One of the requirements for application of the provisions is that the owner of the asset not have a “predominant economic interest” in the asset.

A taxpayer will not have a “predominant economic interest” in the asset where the arrangement is, essentially, a disguised financing arrangement including:

Where the asset has been acquired with more than 80% of its cost by limited recourse debt. That level can be exceeded where it is a non-leased asset if there is no financial support or, if the asset is leased, it is real property where no ore that fifty percent of the area is leased to non-government tenants.

The Government has a right to acquire the asset,

The arrangement is effectively non-cancellable, or

The present value of expected rentals exceed 70 per cent of the market value or construction cost of the asset.[55]

There are five exclusions to application of the rules which are to ease compliance costs and these are:

For small business entity providers,

Where the nominal value of payments is less than $5M,

The arrangement is for less than five years if the asset is real property or three years for any other type of asset. That exclusion only applies if the arrangement is not a disguised loan,

The present value of the assessable income calculated under these rules is less than the net assessable income that would otherwise have been calculated, and

The Commissioner determines that the provisions will not apply.[56]

Effectively the re written rules should make it easier for taxpayers to self assess the determination if they apply to the transaction, unlike the provisions that they are replacing. Also, these provisions do not have the same severe effect as the first set of provisions being replaced as discussed above, where rentals continued to be fully assessable.

Limited Recourse Debt

Limited recourse debt is used in infrastructure projects for the reasons that have already been described in the first part of this paper. To reiterate, it is used to isolate the credit exposure of the project from other parts of the sponsor’s business and used to allocate risk to a lender who may be better able to manage those risks, resulting in economic efficiencies.

Yet the ATO has a very jaundiced view about the use of limited recourse debt and, given the history of it use as discussed below, that may not be an unreasonable position to take.[57]

Limited recourse debt was first targeted by the ATO when it was used in mass marketed highly aggressive tax avoidance schemes in the 1970s and 1980s. [58]

Its role then was to limit the financial exposure of the investor in the scheme. For example, a round robin financing would be used where the promoter of the scheme loaned funds on a non-recourse basis to the investor and recouped those funds from the scheme itself. In that case, the promoter was paid all their funds and the investor, because of the non-recourse nature of the loan, had no on-going liability to repay the funds.
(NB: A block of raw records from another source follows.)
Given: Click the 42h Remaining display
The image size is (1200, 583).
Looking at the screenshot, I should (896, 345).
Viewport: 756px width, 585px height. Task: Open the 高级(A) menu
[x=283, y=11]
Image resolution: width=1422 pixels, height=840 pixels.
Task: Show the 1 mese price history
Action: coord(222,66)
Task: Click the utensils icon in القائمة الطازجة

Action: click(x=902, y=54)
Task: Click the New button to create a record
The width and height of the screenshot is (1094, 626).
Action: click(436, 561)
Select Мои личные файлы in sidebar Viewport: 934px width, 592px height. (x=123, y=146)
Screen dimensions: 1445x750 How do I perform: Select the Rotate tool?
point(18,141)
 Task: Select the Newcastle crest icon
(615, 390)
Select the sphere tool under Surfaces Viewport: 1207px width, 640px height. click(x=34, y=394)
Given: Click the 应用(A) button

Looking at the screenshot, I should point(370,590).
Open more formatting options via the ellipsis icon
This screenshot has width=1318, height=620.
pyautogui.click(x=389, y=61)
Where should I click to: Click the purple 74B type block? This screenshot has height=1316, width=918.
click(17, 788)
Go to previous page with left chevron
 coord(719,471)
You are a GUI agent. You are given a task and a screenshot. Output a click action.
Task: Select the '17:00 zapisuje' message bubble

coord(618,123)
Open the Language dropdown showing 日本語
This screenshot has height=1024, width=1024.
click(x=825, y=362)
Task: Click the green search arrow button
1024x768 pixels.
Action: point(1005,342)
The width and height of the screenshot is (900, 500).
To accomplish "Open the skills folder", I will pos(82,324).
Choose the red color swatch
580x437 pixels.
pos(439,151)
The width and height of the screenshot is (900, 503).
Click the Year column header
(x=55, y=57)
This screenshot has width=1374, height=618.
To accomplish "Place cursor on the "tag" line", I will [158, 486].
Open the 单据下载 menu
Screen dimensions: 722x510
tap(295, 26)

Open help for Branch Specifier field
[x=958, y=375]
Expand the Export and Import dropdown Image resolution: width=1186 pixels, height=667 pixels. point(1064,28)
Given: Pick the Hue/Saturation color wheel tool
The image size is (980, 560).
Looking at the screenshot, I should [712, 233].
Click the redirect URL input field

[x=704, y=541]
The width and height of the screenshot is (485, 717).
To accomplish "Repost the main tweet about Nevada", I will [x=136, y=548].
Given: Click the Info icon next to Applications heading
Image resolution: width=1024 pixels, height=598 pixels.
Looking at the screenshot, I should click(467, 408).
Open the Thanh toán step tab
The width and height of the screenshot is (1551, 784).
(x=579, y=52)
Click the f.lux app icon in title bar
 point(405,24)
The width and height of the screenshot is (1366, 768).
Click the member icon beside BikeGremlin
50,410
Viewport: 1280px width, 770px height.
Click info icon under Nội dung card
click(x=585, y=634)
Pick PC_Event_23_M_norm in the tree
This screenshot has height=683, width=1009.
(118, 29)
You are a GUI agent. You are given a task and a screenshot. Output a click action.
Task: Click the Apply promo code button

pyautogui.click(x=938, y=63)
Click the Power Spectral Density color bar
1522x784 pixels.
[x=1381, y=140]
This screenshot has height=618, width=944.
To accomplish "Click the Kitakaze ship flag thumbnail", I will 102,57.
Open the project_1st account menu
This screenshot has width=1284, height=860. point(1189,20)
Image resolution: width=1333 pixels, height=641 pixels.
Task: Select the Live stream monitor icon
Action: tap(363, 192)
The purpose of such schemes was, obviously, to generate advantageous tax benefits for the investor.

More recently limited recourse debt is seen by the ATO as a transfer of the economic ownership of the asset to the lender from the borrower. An example of application of this principle is the Tax Preferred Entity tax rules discussed above. In those rules the taxpayer is denied capital allowance deductions where, amongst the things, the taxpayer has limited recourse debt of more than eighty percent of the value of the assets, which is a de facto test of economic ownership of the asset.

Nevertheless, the ATO has accepted the use of limited recourse debt in large scale infrastructure projects subject to the borrower satisfying certain requirements.[59]

Where limited recourse debt is used to fund the acquisition of an asset there is potential for the debt not to be fully repaid. This could happen when the financier has fully depreciated the project asset for tax, which together with other repayments, reimburses the financier.

Even though such non-repayment of the limited recourse debt in full is more likely to be the case in mass-marketed aggressive tax avoidance schemes as discussed above, it is not unknown in large scale infrastructure projects.

The problem for the ATO is that it will have allowed capital allowance deductions for the full value of the project asset, yet the owner of the asset may not have repaid in full funds borrowed to acquire it.

To prevent this kind of behaviour a set of provisions was inserted into the tax law that recaptures capital allowance deductions if limited recourse debt is terminated before it is fully repaid.[60]

So, where limited recourse debt is used to acquire an income-producing asset and the limited recourse debt arrangement is subsequently terminated, any capital allowance deductions claimed in excess of the actual debt repaid is assessable as income.[61]

Lease assignments

The final anti avoidance rule considered relates to two of the financing aspects of infrastructure projects. The first is the early stage tax losses from the capital allowance deductions and interest expenses and the second is the long term nature of these arrangements.

In any arrangement the ATO, before issuing a ruling confirming the tax outcome, will want to ensure that the arrangement will be overall net tax positive. That means, essentially, that over the entire term of the arrangement the transaction will produce assessable income after taking into account the early stage tax losses.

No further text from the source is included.